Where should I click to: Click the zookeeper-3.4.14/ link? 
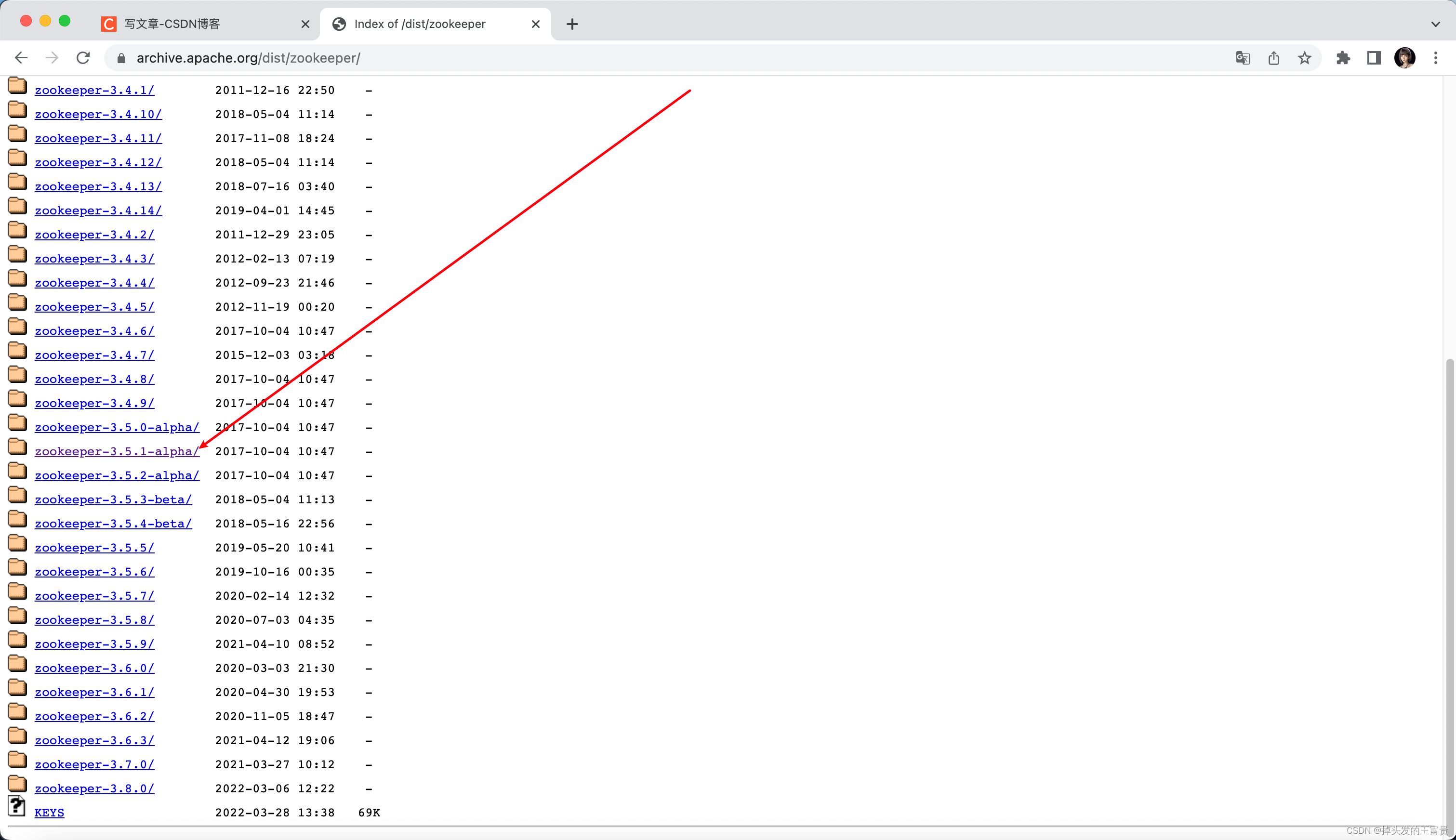(98, 210)
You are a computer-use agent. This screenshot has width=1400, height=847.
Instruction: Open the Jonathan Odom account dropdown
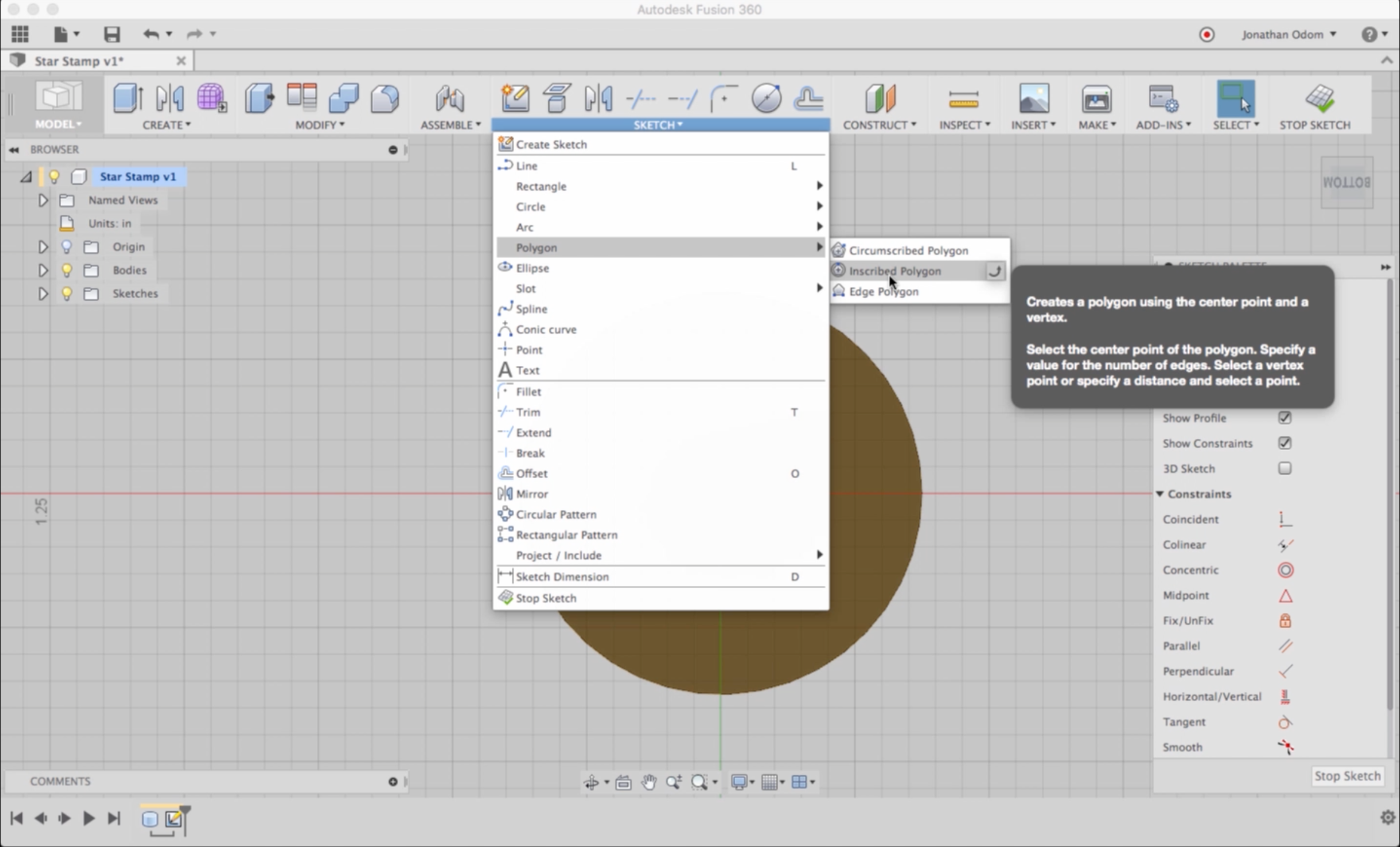pos(1288,34)
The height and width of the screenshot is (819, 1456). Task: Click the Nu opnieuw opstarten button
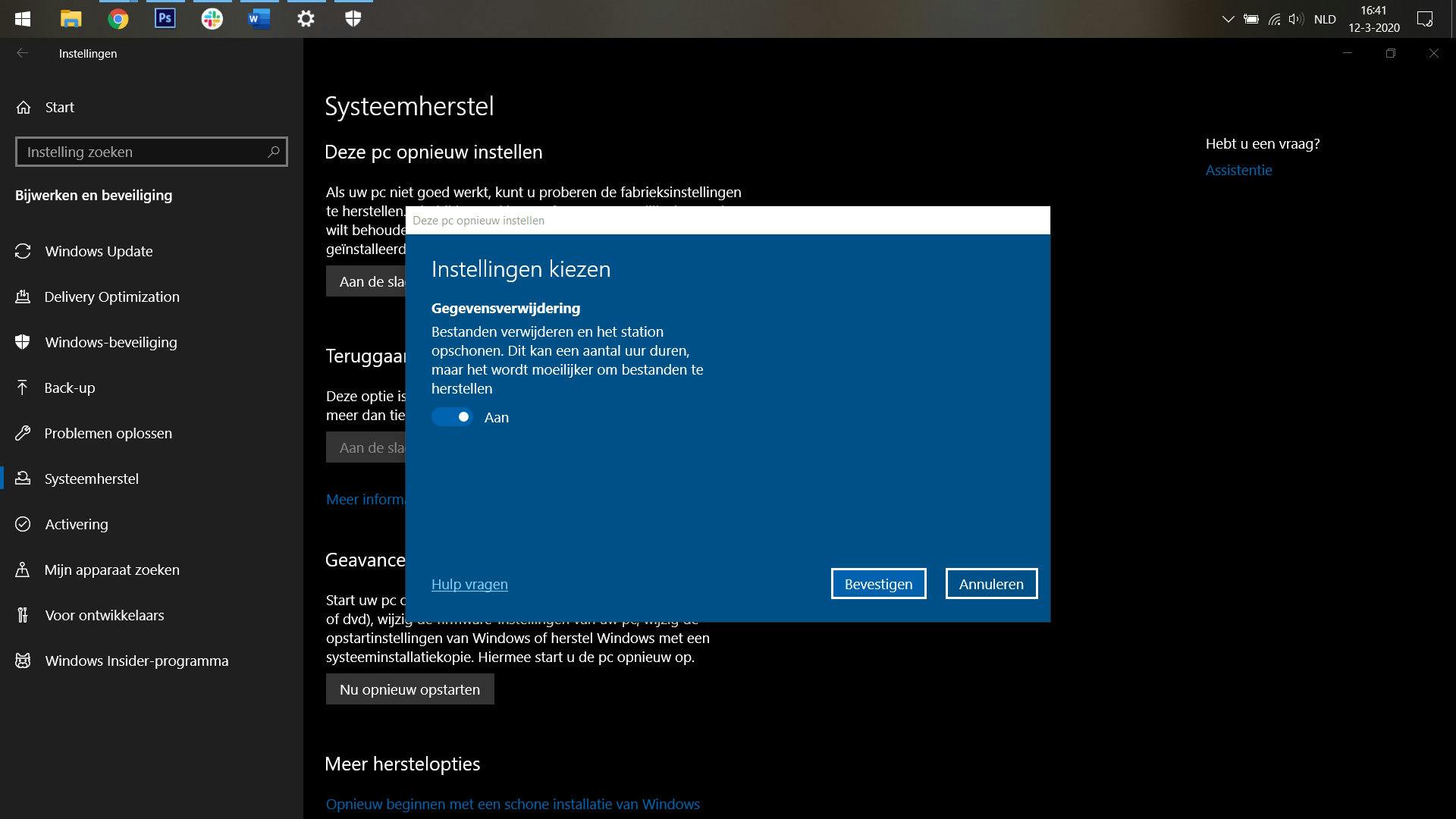(x=410, y=689)
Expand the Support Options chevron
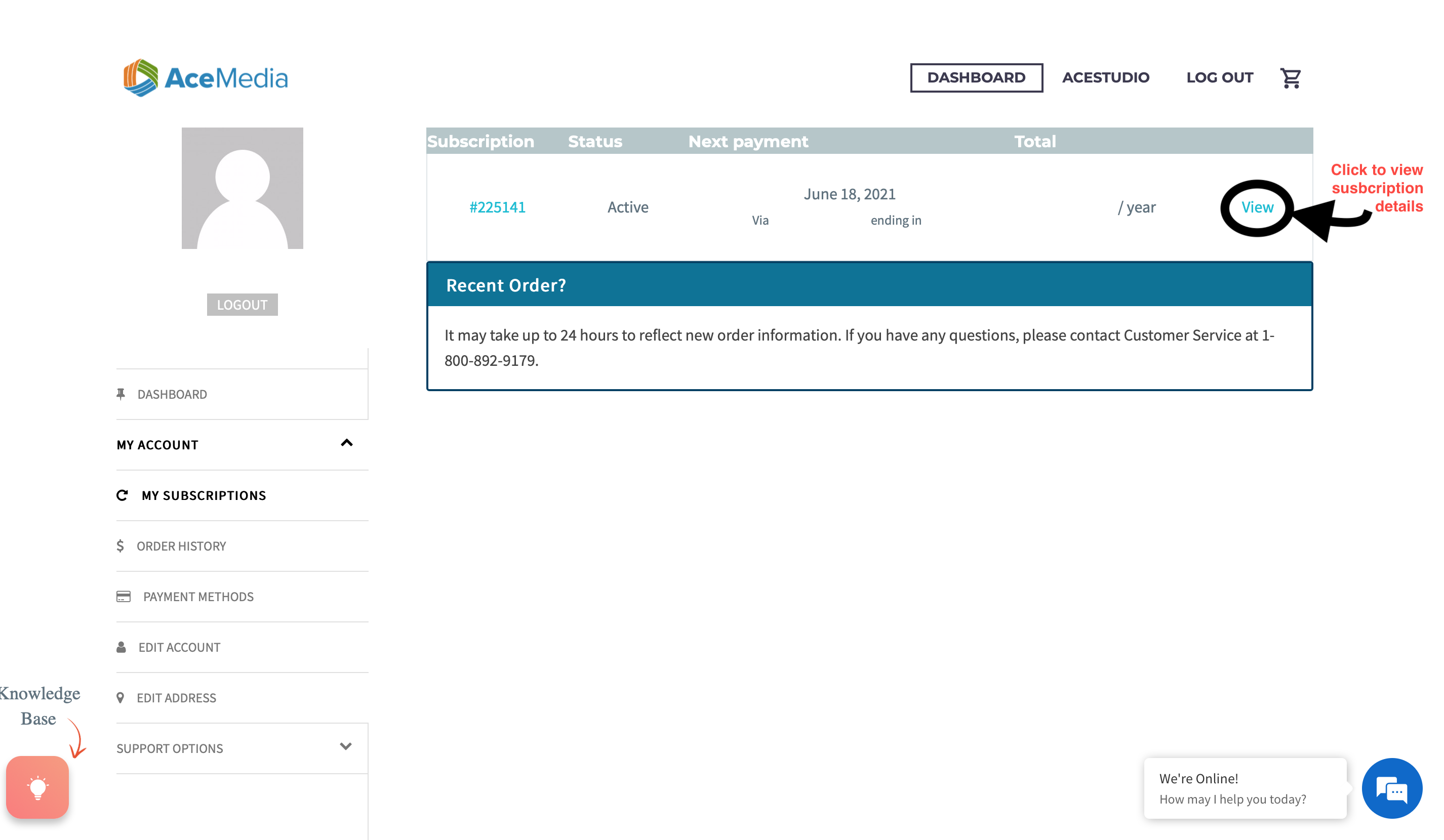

◇ ◇ ◇ ◇ ◇

__Requirement__:
Leave every picture out, and transcribe the data above exactly as it reads.

__Result of the exercise__:
Where should I click to: Click the zookeeper-3.4.14/ link? 
(98, 210)
You are a computer-use agent. This screenshot has width=1400, height=847.
Instruction: Open the Jonathan Odom account dropdown
pos(1288,34)
The height and width of the screenshot is (819, 1456). Task: Click the Nu opnieuw opstarten button
(x=410, y=689)
Expand the Support Options chevron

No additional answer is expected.